For identification of TF binding site motifs, we used G2L1-4 and G3L1-7 type GQSes identified within promoter sequences from 10 plants (A. thaliana, B. rapa, G. max, M. truncatula, P. vulgaris, C. arietinum, O. sativa, S. bicolor, S. italica and B. distachyon). De novo motifs of 12 bp length were identified in these GQSes using HOMER2 with their scrambled sequences as background58. The motif matrices generated by HOMER were scanned against AGRIS, Athamap and PLACE in STAMP to identify similarity to known TF-binding sites. Similarly, TF binding sites were identified within G2L1-4 and G3L1-7 GQSes identified in promoter region of Arabidopsis genes. Alternatively, we also predicted TF binding sites in promoters of Arabidopsis genes harboring G2L1-4 and G3L1-7 GQSes using elefinder script (http://stan.cropsci.uiuc.edu/cgi-bin/elefinder/compare.cgi) to predict co-occurrence of GQS with TF binding sites.

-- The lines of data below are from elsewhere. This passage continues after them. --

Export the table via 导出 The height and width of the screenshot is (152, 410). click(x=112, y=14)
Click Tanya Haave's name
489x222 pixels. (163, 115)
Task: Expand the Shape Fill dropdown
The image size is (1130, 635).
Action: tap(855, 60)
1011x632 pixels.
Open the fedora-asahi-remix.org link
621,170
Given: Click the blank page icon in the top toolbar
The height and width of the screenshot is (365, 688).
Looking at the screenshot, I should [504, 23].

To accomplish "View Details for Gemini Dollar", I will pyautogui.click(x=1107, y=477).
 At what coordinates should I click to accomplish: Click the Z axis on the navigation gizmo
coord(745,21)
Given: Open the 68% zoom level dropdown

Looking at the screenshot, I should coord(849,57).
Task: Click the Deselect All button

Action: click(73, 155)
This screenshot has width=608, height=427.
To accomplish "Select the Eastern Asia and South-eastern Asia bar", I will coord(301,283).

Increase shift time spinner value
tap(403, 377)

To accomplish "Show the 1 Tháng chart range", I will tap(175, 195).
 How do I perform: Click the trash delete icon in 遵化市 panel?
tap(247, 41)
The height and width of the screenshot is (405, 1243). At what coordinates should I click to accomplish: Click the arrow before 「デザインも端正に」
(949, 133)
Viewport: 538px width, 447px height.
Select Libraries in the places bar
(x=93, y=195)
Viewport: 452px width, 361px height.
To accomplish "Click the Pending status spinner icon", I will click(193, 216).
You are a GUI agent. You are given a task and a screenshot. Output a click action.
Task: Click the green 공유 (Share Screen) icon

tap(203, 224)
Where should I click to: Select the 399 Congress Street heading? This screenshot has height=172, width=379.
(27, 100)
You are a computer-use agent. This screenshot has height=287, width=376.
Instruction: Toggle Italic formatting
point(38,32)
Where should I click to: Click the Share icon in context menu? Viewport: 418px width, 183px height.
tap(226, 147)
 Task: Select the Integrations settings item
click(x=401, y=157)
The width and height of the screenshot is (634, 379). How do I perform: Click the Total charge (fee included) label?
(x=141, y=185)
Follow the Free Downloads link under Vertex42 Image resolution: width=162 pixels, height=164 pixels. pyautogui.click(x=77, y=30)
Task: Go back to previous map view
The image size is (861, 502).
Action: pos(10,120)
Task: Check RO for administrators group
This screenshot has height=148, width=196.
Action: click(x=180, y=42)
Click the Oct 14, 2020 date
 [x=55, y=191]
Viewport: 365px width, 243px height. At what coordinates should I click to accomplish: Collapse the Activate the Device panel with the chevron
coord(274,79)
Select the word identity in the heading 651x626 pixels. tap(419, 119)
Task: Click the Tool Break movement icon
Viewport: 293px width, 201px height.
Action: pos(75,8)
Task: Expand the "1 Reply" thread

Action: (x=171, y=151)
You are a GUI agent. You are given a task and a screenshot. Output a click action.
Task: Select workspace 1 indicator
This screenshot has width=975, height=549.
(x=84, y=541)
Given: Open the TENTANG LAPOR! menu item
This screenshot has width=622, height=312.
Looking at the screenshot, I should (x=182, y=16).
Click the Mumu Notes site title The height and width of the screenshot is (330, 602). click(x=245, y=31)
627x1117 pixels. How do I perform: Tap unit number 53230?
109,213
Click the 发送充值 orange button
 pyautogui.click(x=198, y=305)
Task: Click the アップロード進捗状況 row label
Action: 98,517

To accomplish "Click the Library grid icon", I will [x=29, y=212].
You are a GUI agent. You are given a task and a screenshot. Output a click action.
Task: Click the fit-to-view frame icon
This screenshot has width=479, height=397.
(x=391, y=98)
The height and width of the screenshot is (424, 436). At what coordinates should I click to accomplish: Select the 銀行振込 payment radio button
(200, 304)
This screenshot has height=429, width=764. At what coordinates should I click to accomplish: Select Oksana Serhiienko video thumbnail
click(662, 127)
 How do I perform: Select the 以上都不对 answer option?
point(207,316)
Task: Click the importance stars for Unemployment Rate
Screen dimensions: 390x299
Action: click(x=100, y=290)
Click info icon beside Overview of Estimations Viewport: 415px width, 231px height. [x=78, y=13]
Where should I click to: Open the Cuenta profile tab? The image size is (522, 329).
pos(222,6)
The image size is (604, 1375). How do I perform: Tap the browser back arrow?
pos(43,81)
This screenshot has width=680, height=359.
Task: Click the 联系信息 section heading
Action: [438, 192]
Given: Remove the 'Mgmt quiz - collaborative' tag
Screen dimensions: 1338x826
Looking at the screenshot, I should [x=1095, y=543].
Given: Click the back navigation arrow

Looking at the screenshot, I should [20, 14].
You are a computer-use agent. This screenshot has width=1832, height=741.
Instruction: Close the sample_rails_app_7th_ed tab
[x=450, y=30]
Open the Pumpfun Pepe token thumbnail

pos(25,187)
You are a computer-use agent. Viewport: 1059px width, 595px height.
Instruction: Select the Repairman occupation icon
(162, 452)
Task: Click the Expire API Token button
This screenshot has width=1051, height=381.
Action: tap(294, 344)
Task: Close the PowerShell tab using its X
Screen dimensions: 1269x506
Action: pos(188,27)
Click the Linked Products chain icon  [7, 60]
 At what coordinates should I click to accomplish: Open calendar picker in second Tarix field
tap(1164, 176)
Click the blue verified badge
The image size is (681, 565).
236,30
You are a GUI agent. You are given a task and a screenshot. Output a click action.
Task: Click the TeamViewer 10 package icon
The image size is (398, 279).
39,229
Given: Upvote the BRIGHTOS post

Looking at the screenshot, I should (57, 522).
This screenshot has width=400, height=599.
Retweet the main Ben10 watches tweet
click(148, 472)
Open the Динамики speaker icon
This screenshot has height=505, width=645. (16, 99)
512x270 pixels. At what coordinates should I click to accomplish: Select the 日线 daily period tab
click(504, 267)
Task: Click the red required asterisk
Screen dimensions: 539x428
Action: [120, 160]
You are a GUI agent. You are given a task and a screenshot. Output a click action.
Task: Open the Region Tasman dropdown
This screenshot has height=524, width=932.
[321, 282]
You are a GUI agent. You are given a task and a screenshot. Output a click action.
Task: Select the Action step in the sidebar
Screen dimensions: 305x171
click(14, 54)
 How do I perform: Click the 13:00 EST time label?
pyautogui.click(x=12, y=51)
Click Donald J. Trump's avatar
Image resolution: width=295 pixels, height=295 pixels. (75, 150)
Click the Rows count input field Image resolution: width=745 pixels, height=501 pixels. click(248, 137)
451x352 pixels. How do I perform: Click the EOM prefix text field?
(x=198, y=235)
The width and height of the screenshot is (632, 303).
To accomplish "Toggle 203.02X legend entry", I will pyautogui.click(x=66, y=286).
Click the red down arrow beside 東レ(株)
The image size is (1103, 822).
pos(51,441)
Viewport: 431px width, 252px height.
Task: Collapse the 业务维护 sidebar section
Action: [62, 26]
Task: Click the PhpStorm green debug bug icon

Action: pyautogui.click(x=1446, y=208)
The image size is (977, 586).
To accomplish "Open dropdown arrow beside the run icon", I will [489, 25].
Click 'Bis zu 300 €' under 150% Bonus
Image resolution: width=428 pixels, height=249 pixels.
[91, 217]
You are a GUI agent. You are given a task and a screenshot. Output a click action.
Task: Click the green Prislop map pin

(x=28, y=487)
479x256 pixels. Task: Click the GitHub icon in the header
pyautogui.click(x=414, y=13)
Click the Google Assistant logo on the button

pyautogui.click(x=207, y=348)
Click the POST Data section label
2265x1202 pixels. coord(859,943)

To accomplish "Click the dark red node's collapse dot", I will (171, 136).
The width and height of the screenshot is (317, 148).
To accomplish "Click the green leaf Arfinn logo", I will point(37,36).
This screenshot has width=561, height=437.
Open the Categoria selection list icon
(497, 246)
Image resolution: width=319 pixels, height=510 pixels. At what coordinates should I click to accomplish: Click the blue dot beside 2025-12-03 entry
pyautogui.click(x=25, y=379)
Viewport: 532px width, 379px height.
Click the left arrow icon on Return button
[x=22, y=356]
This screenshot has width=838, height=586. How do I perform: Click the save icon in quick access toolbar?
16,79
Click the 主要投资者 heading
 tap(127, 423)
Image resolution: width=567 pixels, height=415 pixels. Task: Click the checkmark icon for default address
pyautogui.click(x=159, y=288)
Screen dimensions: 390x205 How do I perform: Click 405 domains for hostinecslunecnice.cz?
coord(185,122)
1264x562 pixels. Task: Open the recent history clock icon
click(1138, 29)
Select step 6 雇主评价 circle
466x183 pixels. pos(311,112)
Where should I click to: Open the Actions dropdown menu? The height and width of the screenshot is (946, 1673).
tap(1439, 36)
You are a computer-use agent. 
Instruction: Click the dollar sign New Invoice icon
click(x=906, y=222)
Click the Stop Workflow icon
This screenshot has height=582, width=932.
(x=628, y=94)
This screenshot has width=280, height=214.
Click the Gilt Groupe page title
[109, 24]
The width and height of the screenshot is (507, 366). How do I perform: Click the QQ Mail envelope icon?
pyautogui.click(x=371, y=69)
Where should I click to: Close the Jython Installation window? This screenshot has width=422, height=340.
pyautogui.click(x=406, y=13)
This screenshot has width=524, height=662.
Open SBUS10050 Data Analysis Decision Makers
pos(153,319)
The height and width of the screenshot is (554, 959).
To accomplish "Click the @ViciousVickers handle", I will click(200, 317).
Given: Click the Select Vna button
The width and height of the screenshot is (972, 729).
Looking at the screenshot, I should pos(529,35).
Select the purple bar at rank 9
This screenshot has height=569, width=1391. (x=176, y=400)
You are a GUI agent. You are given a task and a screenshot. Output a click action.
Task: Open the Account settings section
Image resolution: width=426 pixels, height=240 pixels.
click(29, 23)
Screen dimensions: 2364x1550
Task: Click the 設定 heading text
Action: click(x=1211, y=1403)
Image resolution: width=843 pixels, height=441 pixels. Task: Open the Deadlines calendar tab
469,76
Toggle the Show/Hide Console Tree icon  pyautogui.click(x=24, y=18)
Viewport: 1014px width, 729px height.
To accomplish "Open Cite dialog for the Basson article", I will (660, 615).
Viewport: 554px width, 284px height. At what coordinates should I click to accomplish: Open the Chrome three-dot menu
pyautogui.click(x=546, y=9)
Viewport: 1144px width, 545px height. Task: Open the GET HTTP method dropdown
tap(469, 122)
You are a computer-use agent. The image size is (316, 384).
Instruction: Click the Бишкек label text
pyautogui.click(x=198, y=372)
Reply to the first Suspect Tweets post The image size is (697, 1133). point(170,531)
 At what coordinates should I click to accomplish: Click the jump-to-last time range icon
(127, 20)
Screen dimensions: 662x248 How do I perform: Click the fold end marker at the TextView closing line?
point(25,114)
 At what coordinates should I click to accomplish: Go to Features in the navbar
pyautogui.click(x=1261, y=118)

Validation of G-quadruplex structure formation

The selected DNA oligos were synthesized commercially (Sigma). The oligos were dissolved in 1x TE buffer and stored overnight at 4 °C. Next day, oligos were denatured at 65 °C for 10 min. An aliquot of 100 μM stock was heated at 95 °C for 15 min, and LiCl/KCl/NaCl was added to a final concentration of 150 mM. Oligos in LiCl were stored at −20 °C, and oligos in KCl and NaCl were kept in the heating block (switched off) for 5–6 h till the temperature of the heating block reached to room temperature. For structure detection, oligos were resolved on 18% acrylamide gel at 50 V, 4 °C. The gel was stained with Gel Red stain (3X). For CD-spectroscopy, 5 μM oligos in 50 mM Tris-Cl (pH 7.5) containing 150 mM LiCl/KCl/NaCl were scanned at wavelength range of 200–320 nm, with 1 nm bandwidth, response time of 0.6 s and path length of 1 mm on Chirascan Spectropolarimeter (Applied Photophysics). Data was buffer subtracted, normalized to provide molar residue ellipticity values and smoothed. Three to five scans of each oligo were averaged.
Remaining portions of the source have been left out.